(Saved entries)
_ _ _ _ _ _ _
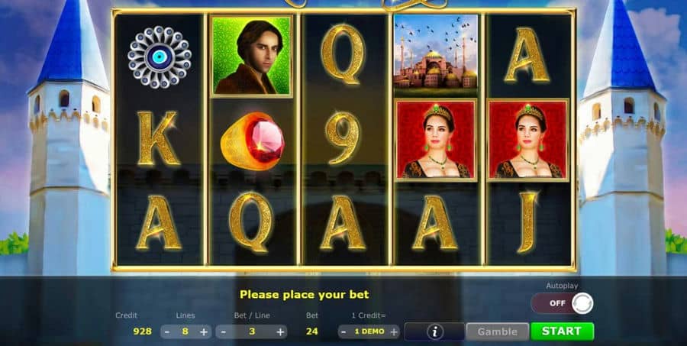This screenshot has width=687, height=346.
Task: Click the red ruby ring symbol
Action: pyautogui.click(x=253, y=141)
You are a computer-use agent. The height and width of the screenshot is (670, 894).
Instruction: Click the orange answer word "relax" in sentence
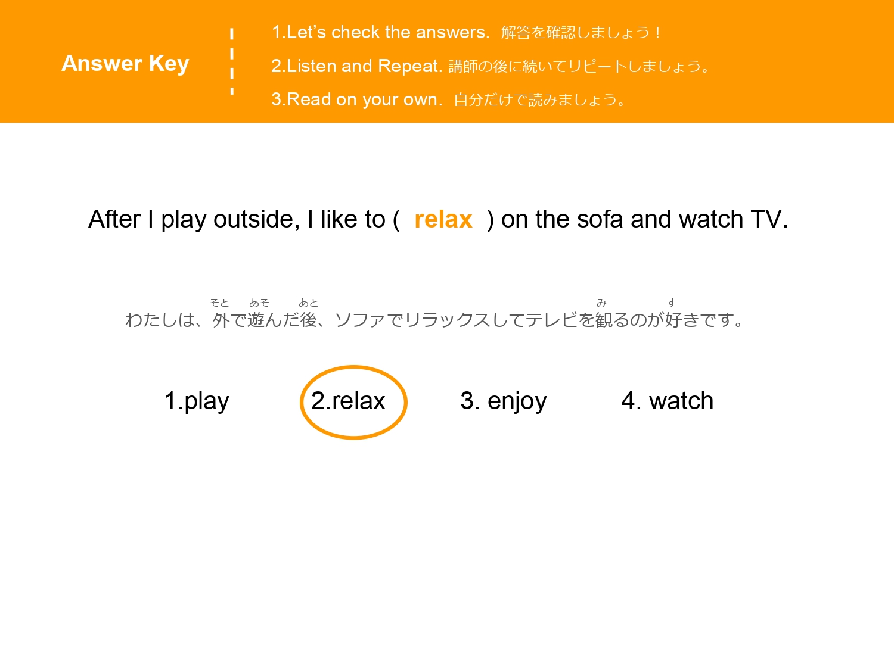click(443, 219)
_ _ _ _ _ _ _
--- About this exercise ---
Print exactly the lines from the one containing "You are a computer-use" through the last line of the records, both included, and leave out the pictures.

--- Response for this exercise ---
You are a computer-use agent. The height and width of the screenshot is (670, 894).
Instruction: Click the orange answer word "relax" in sentence
click(443, 219)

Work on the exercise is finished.